**HOW TO COMPLETE THIS TASK**
All records given below must be printed word for word.

**RECORDS**
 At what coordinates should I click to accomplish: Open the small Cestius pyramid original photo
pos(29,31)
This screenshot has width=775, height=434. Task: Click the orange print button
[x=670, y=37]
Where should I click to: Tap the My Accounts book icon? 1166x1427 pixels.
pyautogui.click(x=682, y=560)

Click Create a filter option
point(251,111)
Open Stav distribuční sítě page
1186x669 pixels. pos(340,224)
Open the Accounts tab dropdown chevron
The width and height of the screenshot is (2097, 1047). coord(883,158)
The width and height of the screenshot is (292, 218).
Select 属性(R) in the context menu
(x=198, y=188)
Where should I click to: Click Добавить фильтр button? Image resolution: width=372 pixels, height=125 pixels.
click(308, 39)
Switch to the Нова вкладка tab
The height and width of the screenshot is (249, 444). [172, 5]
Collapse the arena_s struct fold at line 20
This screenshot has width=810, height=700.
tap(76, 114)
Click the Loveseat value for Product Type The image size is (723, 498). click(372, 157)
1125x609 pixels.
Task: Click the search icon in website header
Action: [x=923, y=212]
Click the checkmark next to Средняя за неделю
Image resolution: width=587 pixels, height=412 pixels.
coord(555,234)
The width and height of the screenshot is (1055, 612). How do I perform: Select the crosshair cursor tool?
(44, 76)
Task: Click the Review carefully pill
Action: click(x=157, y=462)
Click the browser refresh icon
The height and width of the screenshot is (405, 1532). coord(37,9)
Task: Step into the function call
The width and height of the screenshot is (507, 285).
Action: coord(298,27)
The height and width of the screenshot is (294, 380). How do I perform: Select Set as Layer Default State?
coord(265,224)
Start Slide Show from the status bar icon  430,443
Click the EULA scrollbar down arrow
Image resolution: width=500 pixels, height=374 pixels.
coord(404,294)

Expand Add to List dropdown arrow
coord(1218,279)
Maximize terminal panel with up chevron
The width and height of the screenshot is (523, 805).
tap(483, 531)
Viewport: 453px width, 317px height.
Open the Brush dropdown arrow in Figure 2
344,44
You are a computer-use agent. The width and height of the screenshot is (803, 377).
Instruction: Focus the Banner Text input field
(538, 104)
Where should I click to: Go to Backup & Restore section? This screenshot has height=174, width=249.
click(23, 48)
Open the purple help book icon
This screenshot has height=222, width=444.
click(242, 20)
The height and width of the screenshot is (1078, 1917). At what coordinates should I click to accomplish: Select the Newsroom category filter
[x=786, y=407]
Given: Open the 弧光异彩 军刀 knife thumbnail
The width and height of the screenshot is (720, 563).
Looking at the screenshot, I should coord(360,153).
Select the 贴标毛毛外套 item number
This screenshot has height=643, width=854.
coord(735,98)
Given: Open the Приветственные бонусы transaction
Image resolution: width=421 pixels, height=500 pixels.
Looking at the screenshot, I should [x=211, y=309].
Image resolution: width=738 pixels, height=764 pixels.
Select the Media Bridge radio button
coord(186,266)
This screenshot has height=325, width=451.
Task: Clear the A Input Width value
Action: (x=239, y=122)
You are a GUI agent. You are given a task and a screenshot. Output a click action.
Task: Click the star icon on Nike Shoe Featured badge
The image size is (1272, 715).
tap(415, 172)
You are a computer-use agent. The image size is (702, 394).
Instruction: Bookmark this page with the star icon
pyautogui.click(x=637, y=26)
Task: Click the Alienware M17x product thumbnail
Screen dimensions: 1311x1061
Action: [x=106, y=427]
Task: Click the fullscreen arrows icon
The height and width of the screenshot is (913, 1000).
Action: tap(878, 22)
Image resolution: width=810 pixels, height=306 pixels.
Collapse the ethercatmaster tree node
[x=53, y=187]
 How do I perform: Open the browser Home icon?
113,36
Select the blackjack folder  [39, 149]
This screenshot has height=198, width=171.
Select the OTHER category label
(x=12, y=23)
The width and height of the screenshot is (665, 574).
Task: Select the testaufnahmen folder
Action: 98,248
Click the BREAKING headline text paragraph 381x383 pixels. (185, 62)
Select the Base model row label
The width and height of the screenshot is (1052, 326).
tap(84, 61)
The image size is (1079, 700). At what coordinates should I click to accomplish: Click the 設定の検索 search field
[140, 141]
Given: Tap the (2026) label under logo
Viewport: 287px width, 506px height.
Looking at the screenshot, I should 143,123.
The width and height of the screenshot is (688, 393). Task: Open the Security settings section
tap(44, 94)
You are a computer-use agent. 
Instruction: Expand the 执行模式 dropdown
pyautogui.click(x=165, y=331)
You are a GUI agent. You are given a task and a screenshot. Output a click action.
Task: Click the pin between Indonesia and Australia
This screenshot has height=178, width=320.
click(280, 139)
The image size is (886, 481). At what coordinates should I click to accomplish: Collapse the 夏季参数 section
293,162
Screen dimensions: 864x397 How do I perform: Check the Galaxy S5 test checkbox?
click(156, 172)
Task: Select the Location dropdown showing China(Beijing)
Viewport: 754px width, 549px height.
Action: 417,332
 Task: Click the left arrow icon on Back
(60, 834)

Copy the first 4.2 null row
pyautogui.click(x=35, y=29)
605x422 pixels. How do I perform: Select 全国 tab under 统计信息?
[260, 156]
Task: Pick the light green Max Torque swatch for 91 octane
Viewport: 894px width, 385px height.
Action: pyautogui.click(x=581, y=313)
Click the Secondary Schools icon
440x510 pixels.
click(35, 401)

**EXERCISE RESULT**
 At what coordinates should I click to accomplish: Open the small Cestius pyramid original photo
pos(29,31)
This screenshot has width=775, height=434. Task: Click the orange print button
[x=670, y=37]
Where should I click to: Tap the My Accounts book icon? 1166x1427 pixels.
pyautogui.click(x=682, y=560)

Click Create a filter option
point(251,111)
Open Stav distribuční sítě page
1186x669 pixels. pos(340,224)
Open the Accounts tab dropdown chevron
The width and height of the screenshot is (2097, 1047). coord(883,158)
The width and height of the screenshot is (292, 218).
Select 属性(R) in the context menu
(x=198, y=188)
Where should I click to: Click Добавить фильтр button? Image resolution: width=372 pixels, height=125 pixels.
click(308, 39)
Switch to the Нова вкладка tab
The height and width of the screenshot is (249, 444). [172, 5]
Collapse the arena_s struct fold at line 20
This screenshot has width=810, height=700.
tap(76, 114)
Click the Loveseat value for Product Type The image size is (723, 498). click(372, 157)
1125x609 pixels.
Task: Click the search icon in website header
Action: [x=923, y=212]
Click the checkmark next to Средняя за неделю
Image resolution: width=587 pixels, height=412 pixels.
coord(555,234)
The width and height of the screenshot is (1055, 612). How do I perform: Select the crosshair cursor tool?
(44, 76)
Task: Click the Review carefully pill
Action: click(x=157, y=462)
Click the browser refresh icon
The height and width of the screenshot is (405, 1532). coord(37,9)
Task: Step into the function call
The width and height of the screenshot is (507, 285).
Action: coord(298,27)
The height and width of the screenshot is (294, 380). How do I perform: Select Set as Layer Default State?
coord(265,224)
Start Slide Show from the status bar icon  430,443
Click the EULA scrollbar down arrow
Image resolution: width=500 pixels, height=374 pixels.
coord(404,294)

Expand Add to List dropdown arrow
coord(1218,279)
Maximize terminal panel with up chevron
The width and height of the screenshot is (523, 805).
tap(483, 531)
Viewport: 453px width, 317px height.
Open the Brush dropdown arrow in Figure 2
344,44
You are a computer-use agent. The width and height of the screenshot is (803, 377).
Instruction: Focus the Banner Text input field
(538, 104)
Where should I click to: Go to Backup & Restore section? This screenshot has height=174, width=249.
click(23, 48)
Open the purple help book icon
This screenshot has height=222, width=444.
click(242, 20)
The height and width of the screenshot is (1078, 1917). At what coordinates should I click to accomplish: Select the Newsroom category filter
[x=786, y=407]
Given: Open the 弧光异彩 军刀 knife thumbnail
The width and height of the screenshot is (720, 563).
Looking at the screenshot, I should coord(360,153).
Select the 贴标毛毛外套 item number
This screenshot has height=643, width=854.
coord(735,98)
Given: Open the Приветственные бонусы transaction
Image resolution: width=421 pixels, height=500 pixels.
Looking at the screenshot, I should [x=211, y=309].
Image resolution: width=738 pixels, height=764 pixels.
Select the Media Bridge radio button
coord(186,266)
This screenshot has height=325, width=451.
Task: Clear the A Input Width value
Action: (x=239, y=122)
You are a GUI agent. You are given a task and a screenshot. Output a click action.
Task: Click the star icon on Nike Shoe Featured badge
The image size is (1272, 715).
tap(415, 172)
You are a computer-use agent. The image size is (702, 394).
Instruction: Bookmark this page with the star icon
pyautogui.click(x=637, y=26)
Task: Click the Alienware M17x product thumbnail
Screen dimensions: 1311x1061
Action: [x=106, y=427]
Task: Click the fullscreen arrows icon
The height and width of the screenshot is (913, 1000).
Action: tap(878, 22)
Image resolution: width=810 pixels, height=306 pixels.
Collapse the ethercatmaster tree node
[x=53, y=187]
 How do I perform: Open the browser Home icon?
113,36
Select the blackjack folder  [39, 149]
This screenshot has height=198, width=171.
Select the OTHER category label
(x=12, y=23)
The width and height of the screenshot is (665, 574).
Task: Select the testaufnahmen folder
Action: 98,248
Click the BREAKING headline text paragraph 381x383 pixels. (185, 62)
Select the Base model row label
The width and height of the screenshot is (1052, 326).
tap(84, 61)
The image size is (1079, 700). At what coordinates should I click to accomplish: Click the 設定の検索 search field
[140, 141]
Given: Tap the (2026) label under logo
Viewport: 287px width, 506px height.
Looking at the screenshot, I should 143,123.
The width and height of the screenshot is (688, 393). Task: Open the Security settings section
tap(44, 94)
You are a computer-use agent. 
Instruction: Expand the 执行模式 dropdown
pyautogui.click(x=165, y=331)
You are a GUI agent. You are given a task and a screenshot. Output a click action.
Task: Click the pin between Indonesia and Australia
This screenshot has height=178, width=320.
click(280, 139)
The image size is (886, 481). At what coordinates should I click to accomplish: Collapse the 夏季参数 section
293,162
Screen dimensions: 864x397 How do I perform: Check the Galaxy S5 test checkbox?
click(156, 172)
Task: Select the Location dropdown showing China(Beijing)
Viewport: 754px width, 549px height.
Action: 417,332
 Task: Click the left arrow icon on Back
(60, 834)

Copy the first 4.2 null row
pyautogui.click(x=35, y=29)
605x422 pixels. How do I perform: Select 全国 tab under 统计信息?
[260, 156]
Task: Pick the light green Max Torque swatch for 91 octane
Viewport: 894px width, 385px height.
Action: pyautogui.click(x=581, y=313)
Click the Secondary Schools icon
440x510 pixels.
click(35, 401)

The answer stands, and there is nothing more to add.